Alien Land Laws Where it’s used

  [ ay-lee-uhn land law uhv nine-teen-thr-teen ]

California passed the first law that prohibited “aliens ineligible to citizenship” from owning or leasing land, a law that targeted Americans of Japanese descent. From this point on until 1923, many states (Arizona, Arkansas, Florida, Idaho, Louisiana, Minnesota, Montana, Nebraska, New Mexico, Oregon, Texas, Utah, Washington, and Wyoming) across the US passed similar laws and restrictions.

assembly centers Where it’s used

Japanese Americans were temporarily detained or imprisoned in these facilities until more permanent incarceration camps were created by the War Relocation Authority. It is important to use the term “temporary detention centers” instead of “assembly centers” because it describes the US government’s true purpose, as well as the inhumane living conditions in these facilities. Japanese Americans were not simply gathered or “assembled” into these spaces.

Civil Liberties Act of 1988 Where it’s used

  [ si-vl li-br-teez akt uhv nine-teen-ay-tee-ayt ]

This federal law was formed as a result of the many activist efforts of Japanese American groups. All surviving American citizens and legal resident immigrants of Japanese ancestry who were incarcerated during WWII were given $20,000 and a formal presidential apology.

constitutional rights Where it’s used

Rights granted to Americans according to the US Constitution, such as the right to life, liberty, and property with equal protection of the laws.

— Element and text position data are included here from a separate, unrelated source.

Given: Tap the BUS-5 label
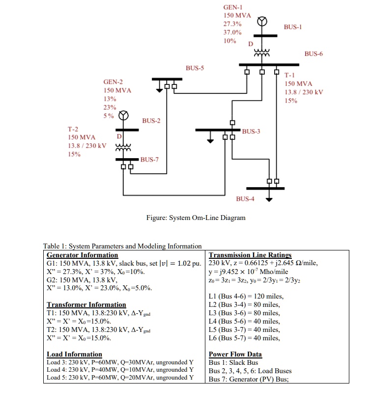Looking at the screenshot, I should point(194,68).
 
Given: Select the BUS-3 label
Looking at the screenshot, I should point(251,131).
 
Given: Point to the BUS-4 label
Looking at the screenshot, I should point(245,199).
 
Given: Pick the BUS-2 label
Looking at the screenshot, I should point(151,120).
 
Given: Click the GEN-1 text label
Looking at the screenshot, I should point(233,7).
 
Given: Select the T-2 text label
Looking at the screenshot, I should point(73,129).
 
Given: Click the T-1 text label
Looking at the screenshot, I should point(290,75).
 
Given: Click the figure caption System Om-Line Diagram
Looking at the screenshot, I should point(196,218).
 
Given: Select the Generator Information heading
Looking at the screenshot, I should point(82,255).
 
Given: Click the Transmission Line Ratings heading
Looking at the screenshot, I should point(250,255).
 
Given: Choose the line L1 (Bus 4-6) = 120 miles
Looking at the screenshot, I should point(246,296).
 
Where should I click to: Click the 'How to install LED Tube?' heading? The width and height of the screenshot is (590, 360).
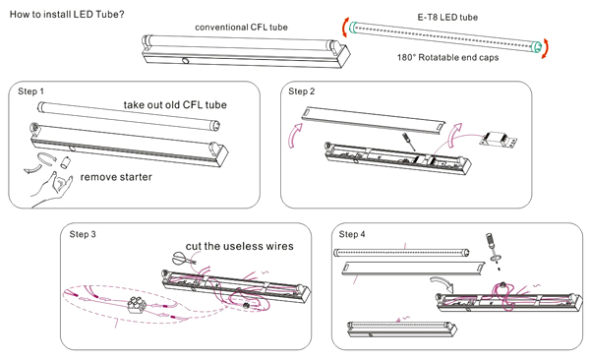(x=67, y=15)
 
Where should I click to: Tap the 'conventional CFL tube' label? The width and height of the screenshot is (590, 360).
(x=241, y=28)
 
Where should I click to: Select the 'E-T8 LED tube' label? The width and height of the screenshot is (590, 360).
(x=447, y=18)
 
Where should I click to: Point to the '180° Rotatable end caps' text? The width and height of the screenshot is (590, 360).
(x=447, y=58)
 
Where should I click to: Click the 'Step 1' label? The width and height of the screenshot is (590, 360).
(x=30, y=91)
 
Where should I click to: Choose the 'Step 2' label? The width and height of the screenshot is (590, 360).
(x=302, y=91)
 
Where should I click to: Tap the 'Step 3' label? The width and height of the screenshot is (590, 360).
(x=83, y=234)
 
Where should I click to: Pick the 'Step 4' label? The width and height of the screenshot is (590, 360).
(x=352, y=234)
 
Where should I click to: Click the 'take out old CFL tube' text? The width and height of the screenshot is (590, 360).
(x=175, y=104)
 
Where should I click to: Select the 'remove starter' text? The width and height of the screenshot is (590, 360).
(x=116, y=177)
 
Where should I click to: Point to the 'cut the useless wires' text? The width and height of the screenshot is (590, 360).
(x=239, y=246)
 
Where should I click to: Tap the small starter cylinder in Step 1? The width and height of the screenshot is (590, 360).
(x=66, y=162)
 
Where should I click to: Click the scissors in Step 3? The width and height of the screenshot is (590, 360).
(x=184, y=259)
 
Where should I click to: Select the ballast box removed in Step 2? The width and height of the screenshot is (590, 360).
(x=498, y=140)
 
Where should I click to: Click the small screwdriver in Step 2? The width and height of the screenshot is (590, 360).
(x=409, y=142)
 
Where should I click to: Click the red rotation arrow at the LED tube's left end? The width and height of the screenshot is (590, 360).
(x=345, y=28)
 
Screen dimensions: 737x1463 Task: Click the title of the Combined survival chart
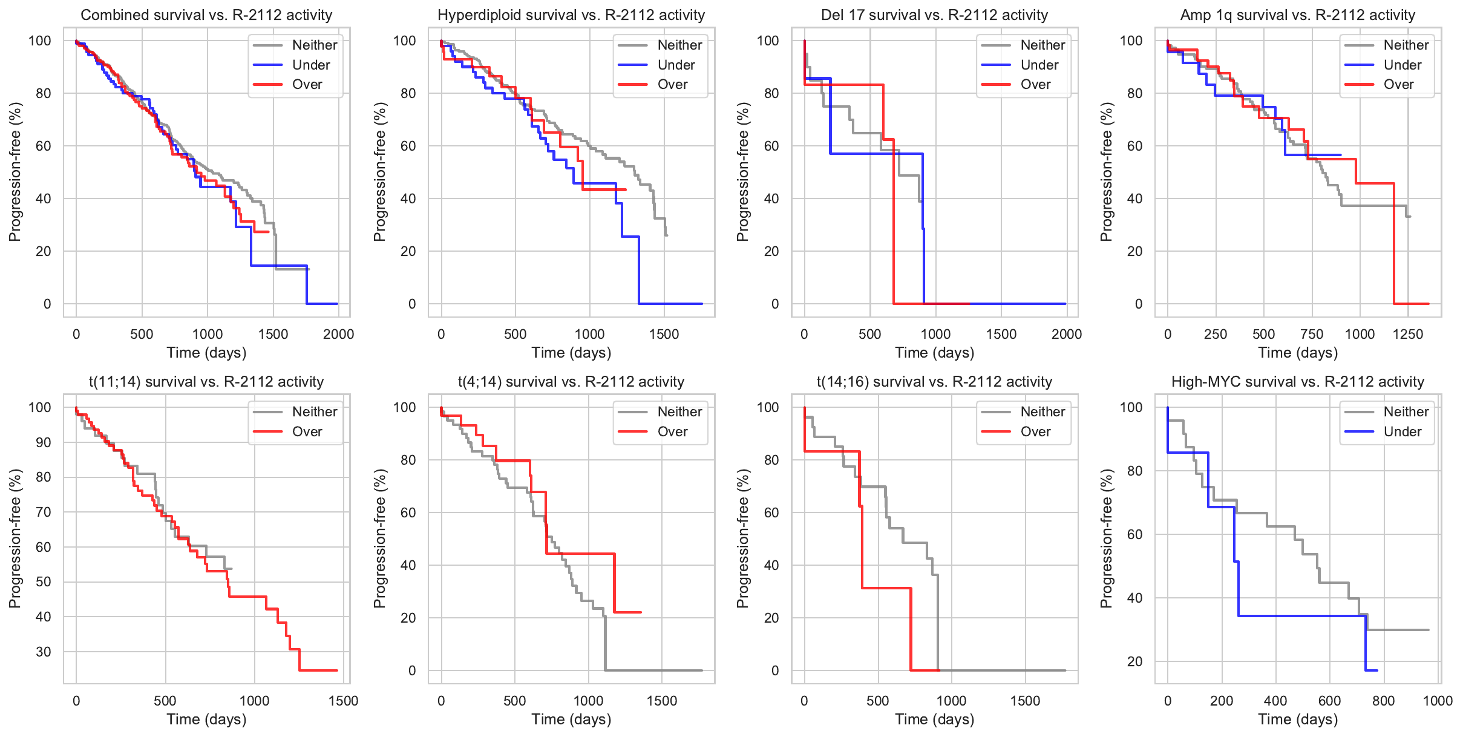tap(206, 15)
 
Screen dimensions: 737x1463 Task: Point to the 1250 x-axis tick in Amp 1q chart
tap(1408, 334)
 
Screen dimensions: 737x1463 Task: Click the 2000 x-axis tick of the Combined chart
tap(338, 334)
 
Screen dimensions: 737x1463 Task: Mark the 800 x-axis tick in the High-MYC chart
tap(1384, 701)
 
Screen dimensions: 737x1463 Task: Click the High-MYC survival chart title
tap(1297, 382)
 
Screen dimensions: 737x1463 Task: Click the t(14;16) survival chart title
tap(934, 382)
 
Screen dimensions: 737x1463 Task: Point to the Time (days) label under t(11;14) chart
tap(206, 719)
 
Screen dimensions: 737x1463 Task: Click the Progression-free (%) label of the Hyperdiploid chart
tap(380, 172)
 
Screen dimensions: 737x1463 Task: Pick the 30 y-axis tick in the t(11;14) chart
tap(44, 652)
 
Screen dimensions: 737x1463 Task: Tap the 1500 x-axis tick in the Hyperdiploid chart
tap(664, 334)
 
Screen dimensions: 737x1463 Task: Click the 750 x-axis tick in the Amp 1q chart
tap(1312, 334)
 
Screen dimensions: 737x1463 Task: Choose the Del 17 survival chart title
tap(934, 15)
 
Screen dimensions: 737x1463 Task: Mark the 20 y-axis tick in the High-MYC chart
tap(1134, 661)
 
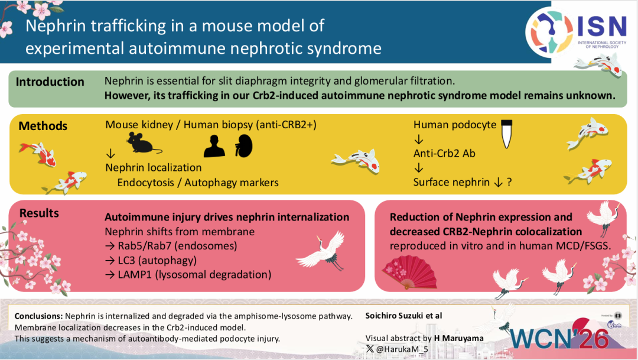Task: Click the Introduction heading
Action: [x=50, y=82]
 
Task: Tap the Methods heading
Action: [x=43, y=126]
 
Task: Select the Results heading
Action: [x=40, y=213]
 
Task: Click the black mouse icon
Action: [x=144, y=143]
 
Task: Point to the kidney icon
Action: [x=240, y=145]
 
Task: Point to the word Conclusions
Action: [x=38, y=316]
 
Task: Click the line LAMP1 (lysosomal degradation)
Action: [x=188, y=274]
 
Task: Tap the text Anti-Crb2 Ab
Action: [x=445, y=154]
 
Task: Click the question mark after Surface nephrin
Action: [x=509, y=183]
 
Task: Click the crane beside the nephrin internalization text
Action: [x=321, y=248]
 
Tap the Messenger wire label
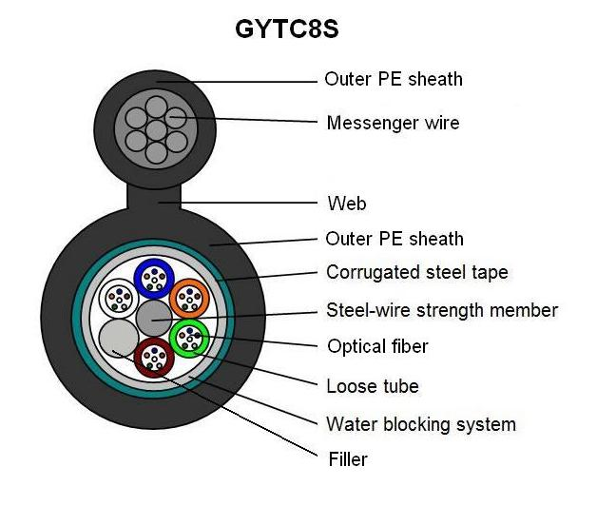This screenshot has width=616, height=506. coord(393,123)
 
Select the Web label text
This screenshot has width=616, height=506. coord(346,203)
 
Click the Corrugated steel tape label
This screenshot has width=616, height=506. coord(416,273)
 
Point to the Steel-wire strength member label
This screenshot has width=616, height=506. coord(441,310)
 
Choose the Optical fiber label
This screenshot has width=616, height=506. coord(377,346)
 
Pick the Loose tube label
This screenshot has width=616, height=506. coord(372,385)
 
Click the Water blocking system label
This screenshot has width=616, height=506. coord(420,424)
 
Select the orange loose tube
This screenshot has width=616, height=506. coord(188,298)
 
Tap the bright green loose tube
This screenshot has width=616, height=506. coord(189,337)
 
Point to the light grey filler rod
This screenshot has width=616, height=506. coord(118,339)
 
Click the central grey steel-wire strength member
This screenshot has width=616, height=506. coord(153,318)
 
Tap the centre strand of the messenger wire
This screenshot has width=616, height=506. coord(153,124)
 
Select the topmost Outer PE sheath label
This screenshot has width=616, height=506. coord(394,79)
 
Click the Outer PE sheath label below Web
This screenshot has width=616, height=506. coord(395,238)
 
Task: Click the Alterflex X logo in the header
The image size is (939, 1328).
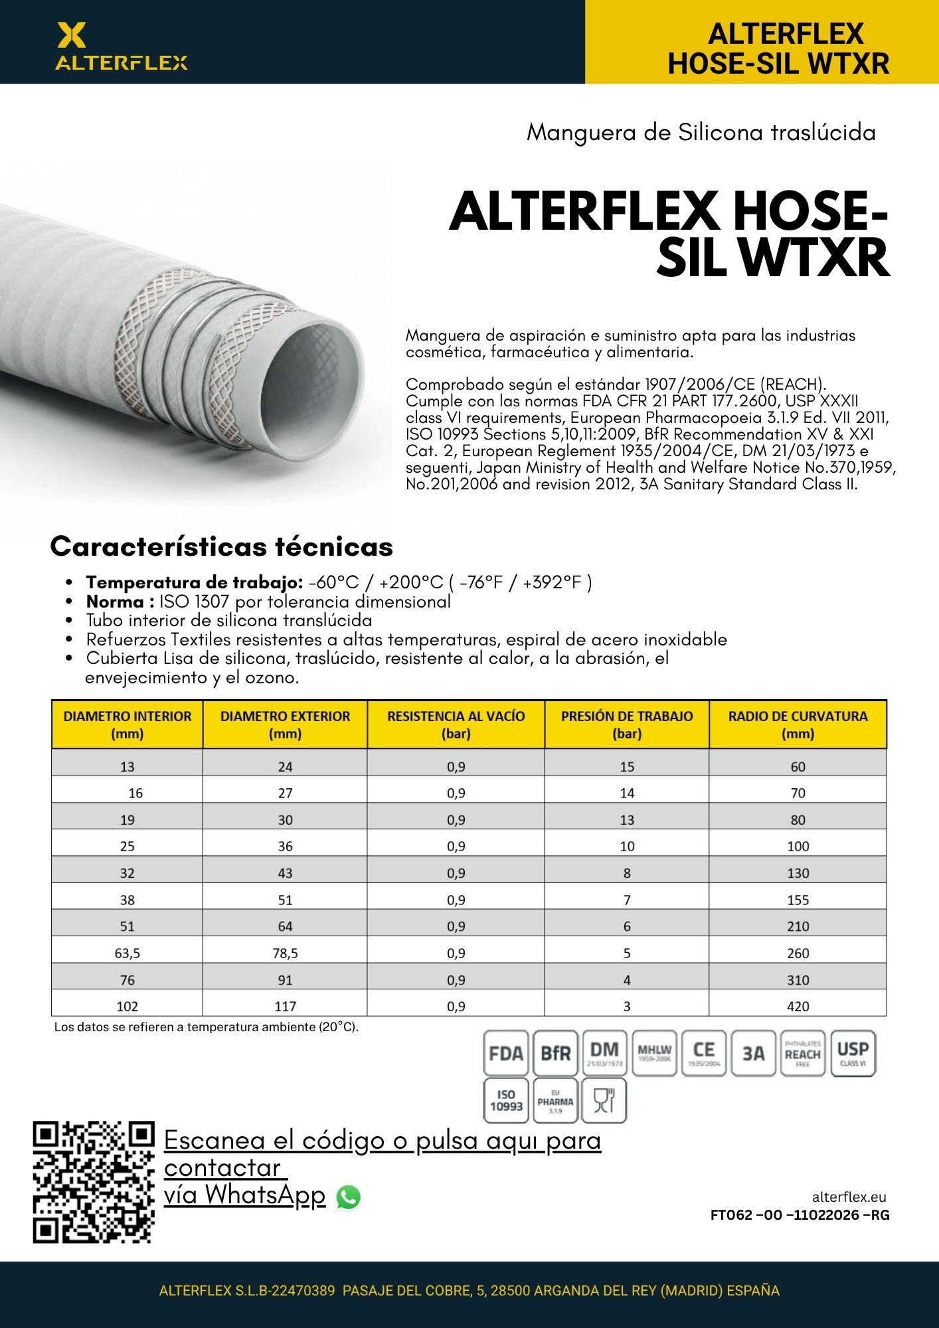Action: click(71, 35)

These rights cannot be taken away without due process.

Executive Order 9066 Where it’s used

  [ uhg-zeh-kyuh-tuhv or-dr nine-o-siks-siks ]

On February 19, 1942, President Franklin D. Roosevelt gave the US military the power to exclude anyone they saw as a military threat into special military areas. Although Americans of Japanese descent were not specifically mentioned, this led to them to be mass incarcerated.

Fourteenth Amendment Where it’s used

  [ for-teenth uh-mend-muhnt ]

Those born in the US are naturalized US citizens and have the right to life, liberty, and property with equal protection of the laws. This amendment is especially significant in showing how Japanese Americans’ constitutional rights were violated.

Immigration Act of 1924 Where it’s used

  [ i-muh-gray-shn akt uhv nine-teen-twen-tee-for ]

A federal law that denied immigration to the US from Japan and other Asian countries (except the Philippines, which was then a US colony).

Japantown Where it’s used

Neighborhoods in cities in the Western United States, like San Francisco or Seattle, which served as the center of Japanese American life and culture before World War II.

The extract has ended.